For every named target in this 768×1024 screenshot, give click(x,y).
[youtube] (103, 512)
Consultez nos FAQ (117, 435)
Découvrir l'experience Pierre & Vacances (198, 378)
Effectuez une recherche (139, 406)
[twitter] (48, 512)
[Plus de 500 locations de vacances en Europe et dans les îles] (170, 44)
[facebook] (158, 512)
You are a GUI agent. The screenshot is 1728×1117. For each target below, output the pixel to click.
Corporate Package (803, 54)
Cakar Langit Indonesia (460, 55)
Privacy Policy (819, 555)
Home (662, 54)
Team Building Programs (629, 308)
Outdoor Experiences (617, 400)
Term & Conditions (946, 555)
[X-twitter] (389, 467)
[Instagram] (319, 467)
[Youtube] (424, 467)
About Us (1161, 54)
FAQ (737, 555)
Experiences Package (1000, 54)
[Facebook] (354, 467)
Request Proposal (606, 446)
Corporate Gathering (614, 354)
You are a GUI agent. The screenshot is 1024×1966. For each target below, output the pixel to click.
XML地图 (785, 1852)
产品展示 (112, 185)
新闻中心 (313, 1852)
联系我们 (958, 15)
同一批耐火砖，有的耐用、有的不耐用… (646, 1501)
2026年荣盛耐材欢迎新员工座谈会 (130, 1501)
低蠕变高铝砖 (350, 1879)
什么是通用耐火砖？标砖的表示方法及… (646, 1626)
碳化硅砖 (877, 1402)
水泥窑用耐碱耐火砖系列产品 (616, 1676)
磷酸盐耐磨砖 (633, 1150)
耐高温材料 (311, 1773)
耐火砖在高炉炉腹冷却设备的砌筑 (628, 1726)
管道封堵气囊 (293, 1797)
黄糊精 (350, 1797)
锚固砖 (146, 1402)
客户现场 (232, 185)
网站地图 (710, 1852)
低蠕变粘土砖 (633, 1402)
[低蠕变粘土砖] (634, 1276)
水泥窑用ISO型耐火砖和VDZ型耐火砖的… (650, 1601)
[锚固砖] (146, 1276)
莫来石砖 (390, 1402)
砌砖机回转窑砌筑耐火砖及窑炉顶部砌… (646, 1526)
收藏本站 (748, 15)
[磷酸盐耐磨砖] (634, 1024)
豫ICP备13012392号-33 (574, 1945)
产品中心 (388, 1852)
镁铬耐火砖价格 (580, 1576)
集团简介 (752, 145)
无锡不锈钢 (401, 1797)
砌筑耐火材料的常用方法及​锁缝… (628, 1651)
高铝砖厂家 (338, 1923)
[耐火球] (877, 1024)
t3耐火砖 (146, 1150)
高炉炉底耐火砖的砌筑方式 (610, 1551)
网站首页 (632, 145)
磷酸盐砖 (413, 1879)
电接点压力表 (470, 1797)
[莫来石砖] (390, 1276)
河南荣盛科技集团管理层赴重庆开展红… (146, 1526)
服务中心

=-=-=-=-=

What this task involves: Starting with the line with "Outdoor Experiences (617, 400)" above and going on through the line with "收藏本站 (748, 15)", transcribe every line exactly, both ends included, and add nothing.

Task result:
Outdoor Experiences (617, 400)
Term & Conditions (946, 555)
[X-twitter] (389, 467)
[Instagram] (319, 467)
[Youtube] (424, 467)
About Us (1161, 54)
FAQ (737, 555)
Experiences Package (1000, 54)
[Facebook] (354, 467)
Request Proposal (606, 446)
Corporate Gathering (614, 354)
You are a GUI agent. The screenshot is 1024×1966. For each target below, output the pixel to click.
XML地图 (785, 1852)
产品展示 (112, 185)
新闻中心 (313, 1852)
联系我们 (958, 15)
同一批耐火砖，有的耐用、有的不耐用… (646, 1501)
2026年荣盛耐材欢迎新员工座谈会 (130, 1501)
低蠕变高铝砖 (350, 1879)
什么是通用耐火砖？标砖的表示方法及… (646, 1626)
碳化硅砖 (877, 1402)
水泥窑用耐碱耐火砖系列产品 (616, 1676)
磷酸盐耐磨砖 (633, 1150)
耐高温材料 (311, 1773)
耐火砖在高炉炉腹冷却设备的砌筑 (628, 1726)
管道封堵气囊 (293, 1797)
黄糊精 (350, 1797)
锚固砖 (146, 1402)
客户现场 (232, 185)
网站地图 (710, 1852)
低蠕变粘土砖 (633, 1402)
[低蠕变粘土砖] (634, 1276)
水泥窑用ISO型耐火砖和VDZ型耐火砖的… (650, 1601)
[锚固砖] (146, 1276)
莫来石砖 (390, 1402)
砌砖机回转窑砌筑耐火砖及窑炉顶部砌… (646, 1526)
收藏本站 (748, 15)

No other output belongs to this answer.